If you’ve never read any Thieves’ World, you can still start here. Abbey builds enough context into the Introduction that you won’t be completely lost. You’ll miss some references and callbacks, but the stories stand on their own. Start with the Introduction, and if Sanctuary grabs you, go back and find the originals.
If you like fantasy anthologies in general, give this a shot. Shared-world anthologies are rare. Most fantasy anthologies are just collections of unrelated stories with a common theme. Turning Points is something different. The stories talk to each other. The world changes between entries. That’s special.
If you want something short and self-contained, pick up just “One to Go” or “Apocalypse Noun.” Both work perfectly as standalone reads, even without the context of the larger anthology.
Final Word
Turning Points is not a perfect book. Some stories are stronger than others. The connective tissue sometimes shows. And the sheer weight of Sanctuary’s history can make certain passages feel dense for newcomers.

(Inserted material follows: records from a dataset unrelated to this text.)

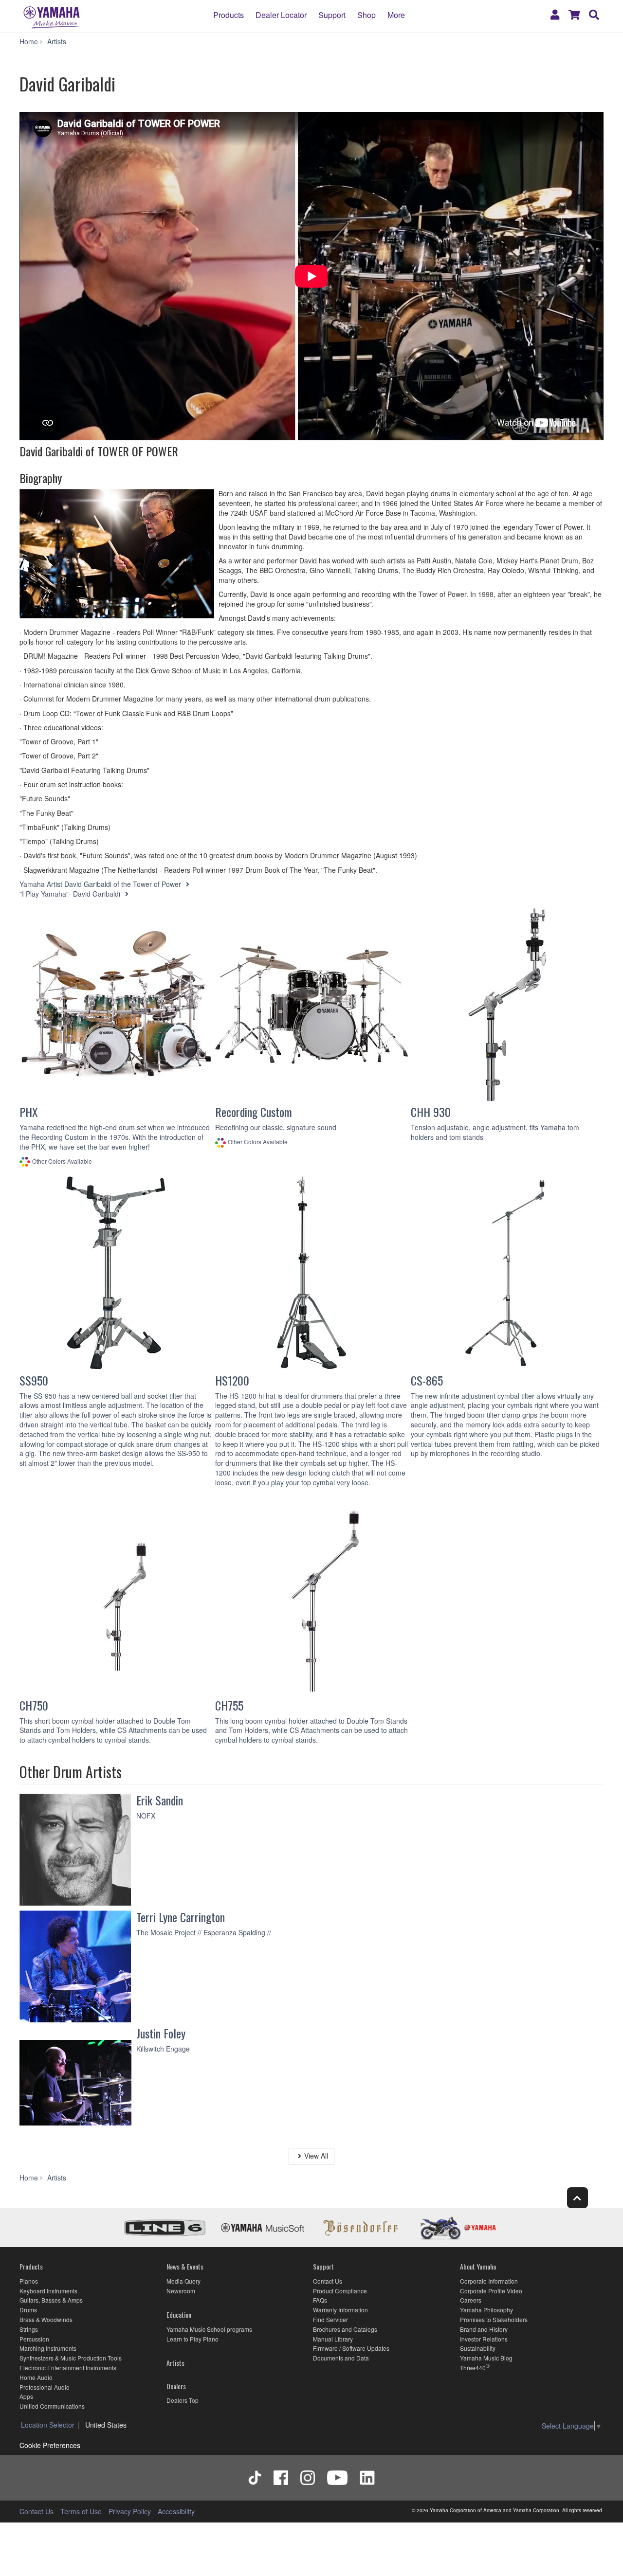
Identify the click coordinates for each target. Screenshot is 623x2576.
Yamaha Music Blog (486, 2358)
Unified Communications (52, 2406)
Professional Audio (44, 2387)
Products (228, 14)
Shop (366, 14)
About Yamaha (478, 2266)
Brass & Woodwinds (46, 2319)
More (396, 14)
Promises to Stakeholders (494, 2319)
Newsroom (180, 2291)
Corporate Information (489, 2281)
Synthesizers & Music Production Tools (70, 2358)
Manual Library (333, 2339)
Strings (28, 2329)
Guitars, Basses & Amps (51, 2300)
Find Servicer (330, 2319)
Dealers (176, 2386)
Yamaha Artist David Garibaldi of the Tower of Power (101, 884)
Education (178, 2314)
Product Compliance (340, 2291)
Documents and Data (341, 2358)
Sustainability (477, 2348)
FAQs (320, 2300)
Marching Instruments (47, 2348)
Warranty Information (340, 2310)
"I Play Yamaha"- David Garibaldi (70, 894)
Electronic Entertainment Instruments (67, 2367)
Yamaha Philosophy (486, 2310)
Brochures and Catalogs (345, 2329)
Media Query (183, 2281)
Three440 (473, 2367)
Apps (26, 2396)
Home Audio (36, 2377)
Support (332, 14)
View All (316, 2156)
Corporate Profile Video (491, 2291)
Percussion (34, 2339)
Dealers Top (182, 2400)
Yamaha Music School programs (209, 2329)
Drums (28, 2310)
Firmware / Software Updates (351, 2348)
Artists (175, 2363)
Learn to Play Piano (192, 2339)
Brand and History (484, 2329)
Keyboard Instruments (48, 2291)
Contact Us (327, 2281)
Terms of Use (81, 2511)
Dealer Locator (281, 14)
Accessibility (176, 2511)
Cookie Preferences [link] (49, 2445)
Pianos (28, 2281)
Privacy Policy (130, 2511)
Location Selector (47, 2425)
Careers (470, 2300)
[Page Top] (577, 2197)
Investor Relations (484, 2339)
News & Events (184, 2266)
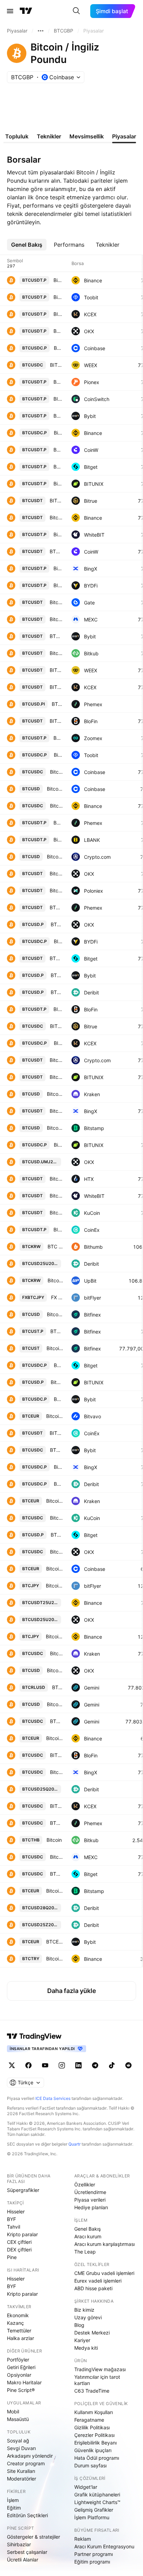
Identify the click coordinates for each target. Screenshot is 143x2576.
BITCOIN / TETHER (56, 1433)
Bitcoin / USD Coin (56, 806)
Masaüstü (18, 2419)
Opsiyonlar (19, 2375)
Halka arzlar (20, 2338)
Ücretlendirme (90, 2192)
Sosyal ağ (18, 2440)
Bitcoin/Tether (56, 602)
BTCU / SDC (56, 1721)
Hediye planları (91, 2207)
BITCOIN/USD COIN (56, 365)
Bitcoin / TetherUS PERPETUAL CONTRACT (58, 280)
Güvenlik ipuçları (92, 2450)
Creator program (26, 2463)
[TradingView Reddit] (128, 2065)
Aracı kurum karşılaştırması (104, 2244)
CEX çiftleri (19, 2242)
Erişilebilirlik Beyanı (95, 2443)
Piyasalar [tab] (124, 136)
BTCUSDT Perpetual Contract (58, 416)
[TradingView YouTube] (45, 2065)
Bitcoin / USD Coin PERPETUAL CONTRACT (58, 433)
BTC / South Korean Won (55, 1246)
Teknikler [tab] (49, 136)
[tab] (27, 245)
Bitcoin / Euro (54, 1416)
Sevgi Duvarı (21, 2448)
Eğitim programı (92, 2562)
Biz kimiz (84, 2310)
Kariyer (82, 2340)
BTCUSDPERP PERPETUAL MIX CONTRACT (57, 1535)
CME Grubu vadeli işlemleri (104, 2273)
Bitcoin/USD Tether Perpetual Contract (58, 568)
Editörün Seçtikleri (27, 2515)
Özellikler (84, 2184)
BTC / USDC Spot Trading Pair (56, 1823)
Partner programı (93, 2554)
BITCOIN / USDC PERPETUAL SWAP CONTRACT (58, 941)
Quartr (74, 2144)
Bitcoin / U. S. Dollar (55, 1094)
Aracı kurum (87, 2236)
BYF (11, 2219)
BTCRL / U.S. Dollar (57, 1687)
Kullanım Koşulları (93, 2412)
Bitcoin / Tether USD (56, 890)
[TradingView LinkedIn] (78, 2065)
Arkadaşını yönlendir (30, 2456)
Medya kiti (86, 2348)
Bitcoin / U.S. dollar (55, 1128)
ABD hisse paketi (93, 2288)
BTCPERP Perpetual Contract (58, 1399)
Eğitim (14, 2508)
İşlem (13, 2500)
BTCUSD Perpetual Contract (57, 975)
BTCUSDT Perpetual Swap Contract (58, 331)
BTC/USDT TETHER (56, 551)
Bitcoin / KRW (55, 1280)
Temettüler (19, 2330)
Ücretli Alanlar (22, 2560)
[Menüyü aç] (10, 11)
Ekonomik (18, 2315)
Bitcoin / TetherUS (56, 517)
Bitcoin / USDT (56, 619)
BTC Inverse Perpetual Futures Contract (57, 704)
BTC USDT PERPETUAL (58, 382)
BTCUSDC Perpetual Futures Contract (58, 1484)
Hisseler (16, 2211)
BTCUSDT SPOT (56, 636)
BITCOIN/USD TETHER (56, 721)
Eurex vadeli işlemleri (97, 2281)
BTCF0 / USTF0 (56, 1331)
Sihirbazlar (19, 2544)
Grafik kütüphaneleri (97, 2494)
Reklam (82, 2539)
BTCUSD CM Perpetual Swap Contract (57, 924)
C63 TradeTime (91, 2391)
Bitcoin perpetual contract (58, 534)
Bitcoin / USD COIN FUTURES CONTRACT (58, 1145)
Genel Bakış (87, 2229)
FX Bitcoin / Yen (57, 1297)
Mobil (13, 2411)
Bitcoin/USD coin (58, 755)
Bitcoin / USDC (56, 772)
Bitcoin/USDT (56, 873)
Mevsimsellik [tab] (86, 136)
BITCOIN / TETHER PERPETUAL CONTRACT (58, 1229)
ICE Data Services (52, 2098)
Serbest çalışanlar (27, 2552)
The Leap (85, 2252)
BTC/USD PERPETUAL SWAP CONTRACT (58, 450)
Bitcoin (56, 653)
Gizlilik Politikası (92, 2427)
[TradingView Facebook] (28, 2065)
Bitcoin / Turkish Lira (54, 1958)
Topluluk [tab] (16, 136)
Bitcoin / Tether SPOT (56, 1077)
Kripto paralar (22, 2234)
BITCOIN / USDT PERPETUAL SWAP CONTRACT (58, 314)
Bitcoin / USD (55, 856)
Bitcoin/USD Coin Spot (56, 1772)
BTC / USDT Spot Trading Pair (56, 907)
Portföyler (18, 2360)
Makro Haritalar (24, 2382)
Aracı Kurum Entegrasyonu (104, 2546)
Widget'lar (85, 2487)
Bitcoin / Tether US (56, 1196)
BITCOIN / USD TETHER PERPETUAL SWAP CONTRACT (58, 585)
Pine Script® (21, 2390)
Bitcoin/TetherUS (58, 297)
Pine (12, 2257)
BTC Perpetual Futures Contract (57, 992)
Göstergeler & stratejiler (33, 2537)
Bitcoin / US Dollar (55, 789)
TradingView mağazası (100, 2369)
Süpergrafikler (23, 2190)
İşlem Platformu (91, 2517)
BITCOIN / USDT (56, 687)
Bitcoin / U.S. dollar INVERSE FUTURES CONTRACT (57, 1382)
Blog (79, 2325)
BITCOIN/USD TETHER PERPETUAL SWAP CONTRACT (58, 399)
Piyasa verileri (90, 2200)
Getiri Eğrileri (21, 2367)
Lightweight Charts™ (97, 2502)
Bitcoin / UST (55, 1348)
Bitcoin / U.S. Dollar (55, 1704)
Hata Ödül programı (96, 2458)
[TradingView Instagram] (62, 2065)
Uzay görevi (88, 2317)
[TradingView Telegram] (95, 2065)
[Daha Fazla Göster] (40, 31)
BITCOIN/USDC (56, 1755)
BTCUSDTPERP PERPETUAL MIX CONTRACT (58, 467)
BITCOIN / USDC (56, 1806)
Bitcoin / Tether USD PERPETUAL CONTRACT (58, 840)
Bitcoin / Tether (56, 1060)
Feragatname (89, 2420)
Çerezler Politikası (94, 2435)
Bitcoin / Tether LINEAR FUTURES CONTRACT (58, 483)
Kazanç (15, 2323)
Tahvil (13, 2227)
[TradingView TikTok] (112, 2065)
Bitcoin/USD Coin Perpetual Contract (58, 1467)
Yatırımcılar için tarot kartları (97, 2380)
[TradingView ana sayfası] (26, 11)
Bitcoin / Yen (54, 1586)
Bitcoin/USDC (56, 1552)
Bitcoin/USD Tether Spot (56, 1111)
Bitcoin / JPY (54, 1636)
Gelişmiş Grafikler (93, 2510)
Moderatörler (21, 2479)
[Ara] (76, 11)
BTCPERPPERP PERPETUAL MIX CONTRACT (58, 1365)
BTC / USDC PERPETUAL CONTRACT (58, 348)
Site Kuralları (21, 2471)
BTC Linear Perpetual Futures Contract (58, 823)
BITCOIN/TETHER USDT (56, 500)
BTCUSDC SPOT (56, 1450)
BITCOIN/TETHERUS (56, 670)
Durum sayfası (90, 2465)
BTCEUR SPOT (54, 1942)
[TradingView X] (12, 2065)
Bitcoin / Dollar (55, 1314)
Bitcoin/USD (55, 1670)
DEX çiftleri (19, 2249)
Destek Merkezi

But the highs are real highs. The city breathes. The characters feel lived-in. And the concept of multiple authors building a shared world, where actions have consequences across stories, still feels fresh and exciting.
Sanctuary was boarded up for over a decade. Lynn Abbey brought it back because the fans wanted it, because the pigs finally flew, and because some cities are too interesting to stay dead.
Welcome back to Sanctuary. Watch your pockets.